# frame repair



## RM9700 (Oct 18, 2011)

I have a 1967 Lemans convertible with questionable rust along the rails. I am considering incapsulating the entire rail section from the back to front with 1/8th inch steel plating and wanted to get some feedback from someone who has done this or may have a better reccommendation.

Thanks


----------



## BearGFR (Aug 25, 2008)

How much rust 'we talkin' bout Willis? -- and where is it?

If it's just surface rust and hasn't really affected the strength or integrity of the frame, then blast/sand/wire-wheel it off and protect with some sort of coating.

If it's making you question the strength/rigidity of the frame, then depending on how bad it is, it needs to be cut out and have new steel welded in by a skilled welder, or the whole frame needs to be replaced. Running a car with a compromised frame is not something you want to do.

Bear


----------



## Eric Animal (Oct 28, 2007)

:agree.......they usually rot out just in front of the rear wheels. You may need to lift the body to make a proper repair....where is the rust?? Pics?? Eric


----------



## RM9700 (Oct 18, 2011)

*Frame Repair*

The picture's posted are of the worst section's of the frame.
I do have a good freind that is a union welder.


----------



## 05GTO (Oct 6, 2004)

I would recommend acid dipping the entire frame before you start repairing the rusted areas. You may find the frame is not salvageable. If indeed the frame can be saved then use something like por15 inside the boxed area to prevent future problems.

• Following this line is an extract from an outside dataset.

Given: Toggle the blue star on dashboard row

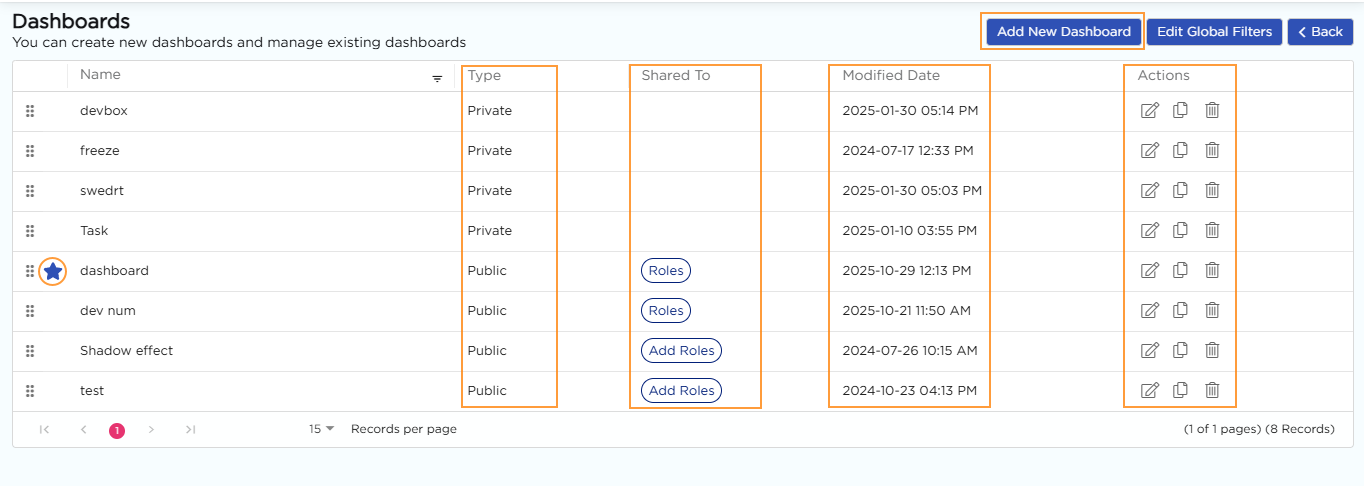Looking at the screenshot, I should [x=53, y=271].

Here is a company a couple hours north of you in Brampton, On;

http://www.technostrip.com


----------



## crustysack (Oct 5, 2008)

A "better" recommendation would be to buy a solid frame, that one can be repaired but it looks like A LOT of work. I would not box around that frame with 1/8 steel, that will not fix it properly. If you want to keep that frame for the # you need to get a donor frame and weld in the sections that are garbage, if you dont care about the frame # just try and find a solid one- it will save you time and $$ in the long run


----------



## 69Goatee (Aug 14, 2009)

WOW! I looked at the pix, and if it were me I'd get a new frame. If it was under a hardtop I'd say weld away. Converts require a boxed, strong frame or they would fold in half. If you were to acid dip it, I think you would have next to nothing left. Station wagons and El Caminos used the same type of boxed frame. I'm not sure if they would be a bolt in without mods, but it would be worth checking out. My $0.02!


----------



## Eric Animal (Oct 28, 2007)

Gotta agree with the acid dipping...and/or blasting. That frame is "pretty bad"....I had a 66 vert that did the same thing. On the subject of welding....before you weld, you need to FABRICATE the part.....Personally I'd look for a good chassis and do a swap.... There is a guy named "Boorher, or Borheer...who blasts and powdeccoats frames....also Nitemare Performance in Conneticuit sells restored frames....hunt around. Eric


----------



## Eric Animal (Oct 28, 2007)

Here is an E-gay item # 280827110079 it is for a chassis, fully restored with all rolling parts, including a rear end brakes, exhaust, front end.....it is priced too high, it is probably worth 1/2 the asking price though....do the math. Good luck!!! Eric :cheers


----------



## 64phil (Nov 23, 2007)

It can be done. Here is the front pass. side corner from my '64 Tempest. It takes time, effort and good welding skills. But it really depends upon how the frame is over-all. Mine had this one really bad corner but most of the rest of it is fine.

Phil


----------



## bobby326 (Dec 13, 2009)

I agree with everone else look for a new frame that looks pretty bad.


----------



## blackplate65 (May 10, 2011)

does not look good


----------



## SShep71 (Aug 22, 2008)

Are there any worse spots or spots that look like they are close to that? Before you acid dip, or sandblast just take a wire wheel and go at it. The cost of another frame may off set the extra hours it would take to get some welding in. Thats the beauty of metal, cut, fit, weld, all better! If you do decide to get a different frame look into coupe frames. Instead of the extra expense for a convert or elky frame DIY! You can add the triangulated section for like $75 worth of steel. Here is a picture of the frame I did for my 69 PT car. Total cost of teh material like $120. But thats including a lot of extra material for the #3 crossmember and such.


----------